# AVM Fritzbox 3170: LAN voller Speed, WLAN 1/2er Speed...



## goliath (18. April 2008)

Hallo,

ich habe mir das WLAN Fritz.Box 3170 gekauft, da ich mir DSL 16000 bestellt habe (bei mir kommen aber nur ca 14000 an, aber reicht mir auch schon )

Nun zu meinem Problem:

Wenn ich den Lappy per LAN an das Modem anschliesse, habe ich den vollen Speed von ca. 14000...

Nehme das LAN Kabel ab und mache per WLAN nen Speed Test (sitze 20cm neben dem Router ! Also keine Verbingundsprobleme o.ä.) habe ich "nur" ca. 6000-8000 Speed.

Also ist WLAN irgendwie langsamer.. Aber warum ??? Kann mir da keinen Reim draus machen...

Hat jmd. ne Idee ???

PS: Bei meinem richtigen PC mit AVM Stick USB bekomme ich schonmal 10000 per WLAN rein, aber schwankt doch sehr...
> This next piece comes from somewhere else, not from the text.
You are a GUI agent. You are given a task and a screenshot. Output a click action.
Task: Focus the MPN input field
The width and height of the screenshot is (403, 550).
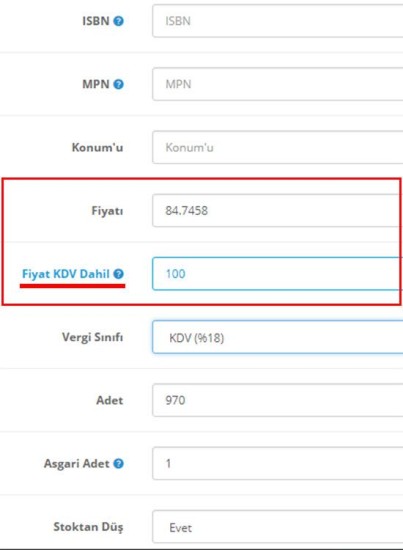(x=277, y=84)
Bin für jeden Tipp dankbar...

Gruß


----------



## Triple-Y (18. April 2008)

vielleicht weil der Wlan nur 54MBs hat und Lan 100MBs ??
notfalls kann man auch avm dierekt anschreiben, die antworten sehr schnell und hilfreich.


----------



## DanielX (18. April 2008)

Geh mal weiter vom Router weg, wen man zu nahe an Funkquellen ist ist die Qualität auch schlecht.


----------



## Triple-Y (18. April 2008)

Ps. ich habe hier 3 PC´s am Wlan (7170 Fritz.Box) dran hängen und wenn ich daten hin und her kopiere, komme ich maximal auf 1MB/s . egal wie dicht alle PC´s - Laptops zusammen stehen.
ich schätze mal das ist das max vom W-lan ... ? oder ?


----------



## exa (19. April 2008)

nun ich denke nicht das es an der verbindung liegt, da diese von heutigen inetleitungen nicht wirklich ausgelastet werden kann...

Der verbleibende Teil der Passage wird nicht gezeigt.